Except for cellulose (cellulose) and callose, the complex polysaccharides found in plant cell walls are synthesized in the Golgi organelle by enzymes called glycosyltransferases. These polysaccharides are built from raw materials of simpler sugars that are transferred into the Golgi organelle from the cytosol, or cytoplasmic matrix, which is the cytoplasmic fluid found inside the cells, and which is not part of the cell organelles and is not bounded by internal membranes within the cell. Despite their great importance, only a small number of substances responsible for the transfer of these sugars have been characterized at the molecular level. A significant part of the delay in this research was the lack of materials required to perform these characterizations.

"Substances that transport sugars of mammalian origin are commercially available due to the medical interest in them, but those of plant origin are not so available, which makes their research and the enzymes related to them challenging," explains the lead researcher.

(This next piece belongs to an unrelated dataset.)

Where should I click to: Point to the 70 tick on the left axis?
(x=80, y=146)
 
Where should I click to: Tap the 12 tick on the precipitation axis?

To develop their new system, the researchers prepared several artificial substances capable of transporting sugars into cells and then inserted them into liposomes for examination by mass spectroscopy. The researchers used this method to characterize the activity of 6 new substances responsible for the transfer of sugars in the Arabidopsis plant, a relative of the mustard plant, which is used as a model plant in advanced biofuel research.

"We found that the availability of the limiting raw material has different effects regarding the separate polysaccharide products, which suggests that the biosynthesis of the polysaccharides in the cell walls in the Golgi organelle of plants is also regulated by mechanisms responsible for the transfer of the raw materials." In addition to the detection of these 6 new substances, the new method was used to characterize 20 additional sugar-transferring substances whose details will be published soon.